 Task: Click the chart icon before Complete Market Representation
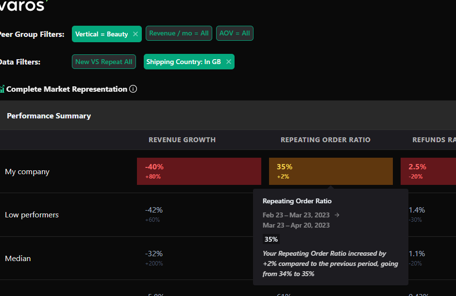click(x=2, y=89)
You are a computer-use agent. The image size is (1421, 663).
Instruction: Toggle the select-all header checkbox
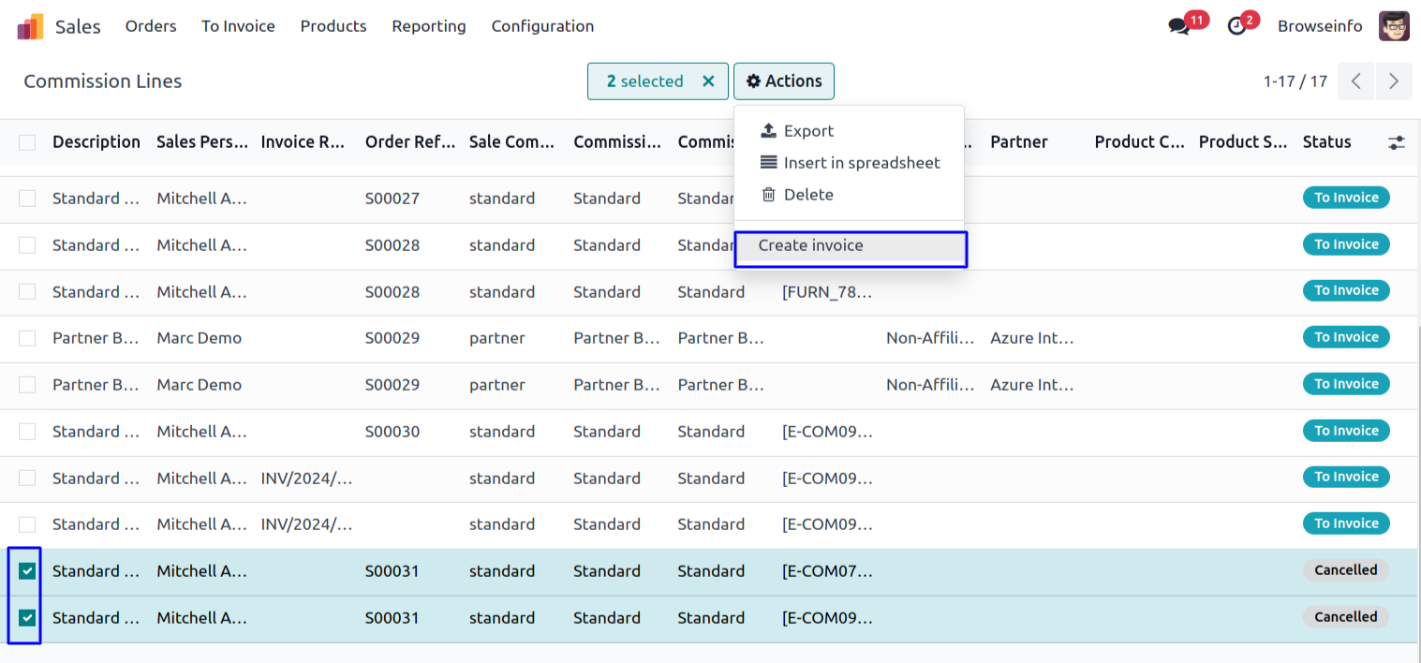27,142
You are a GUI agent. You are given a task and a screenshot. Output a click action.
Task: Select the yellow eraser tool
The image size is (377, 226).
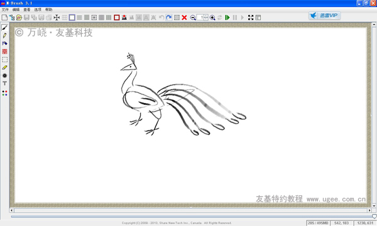click(4, 68)
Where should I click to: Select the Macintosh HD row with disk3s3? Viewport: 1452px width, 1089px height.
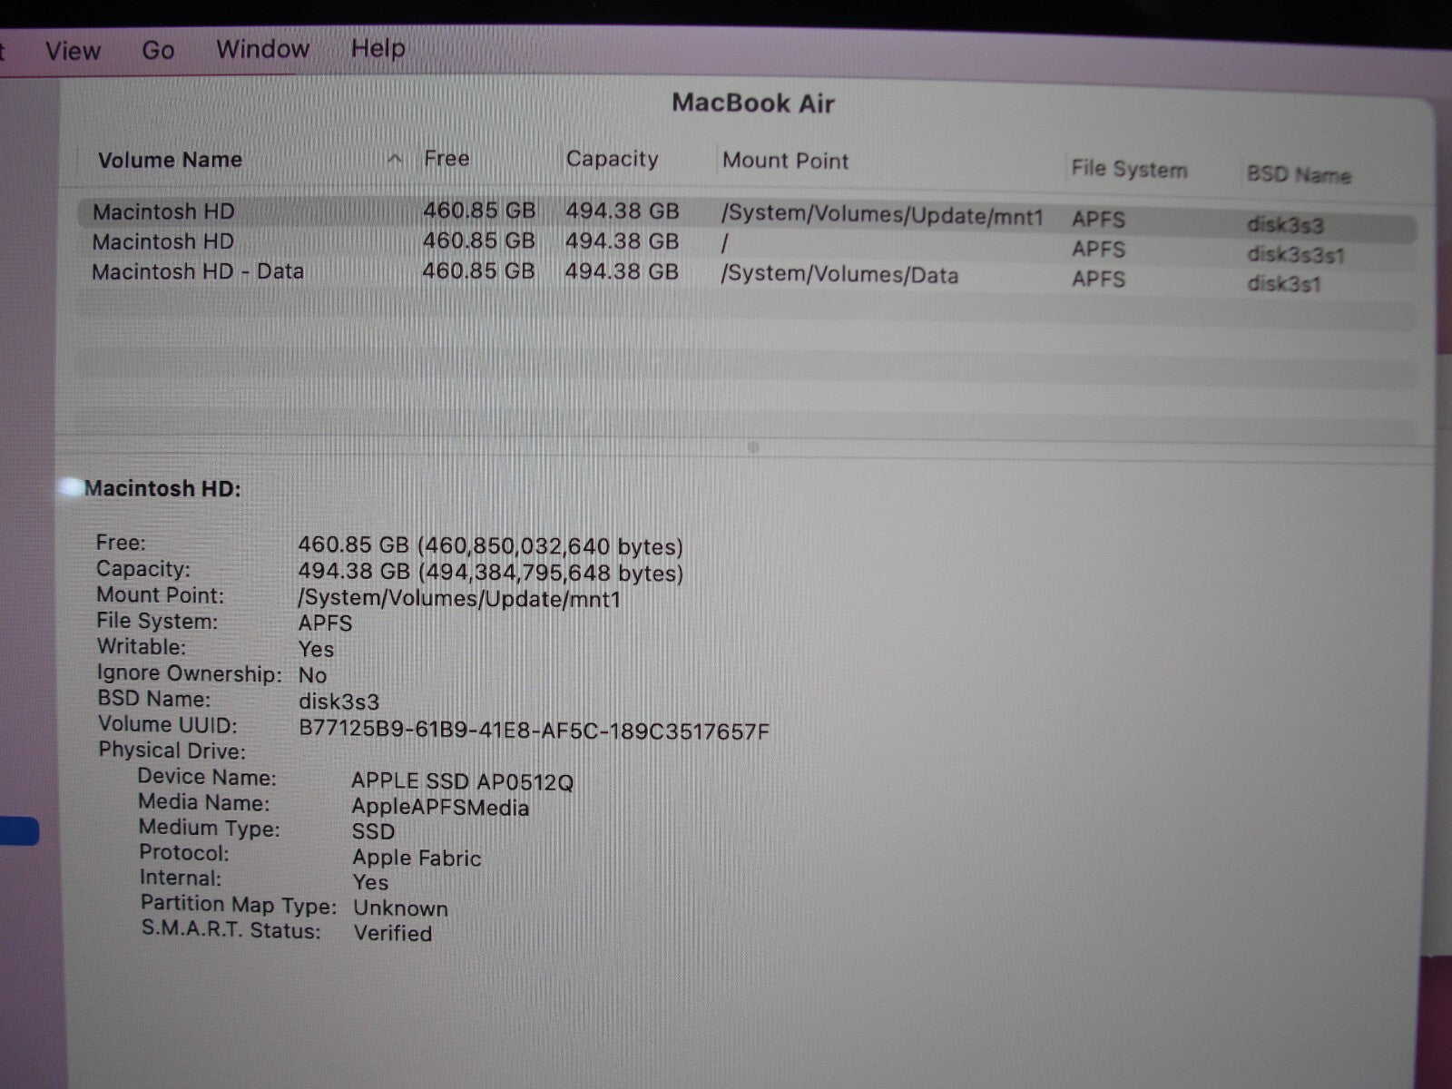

----

WORK INSTRUCTION. Starting with the line above that holds "You are a computer-use", restate each line word for word up to and including the line that holds "Task: Select the yellow eraser tool". Drop the pictures.

PROBLEM SOLUTION.
You are a computer-use agent. The image size is (1421, 663).
Instruction: Toggle the select-all header checkbox
27,142
You are a GUI agent. You are given a task and a screenshot. Output a click action.
Task: Select the yellow eraser tool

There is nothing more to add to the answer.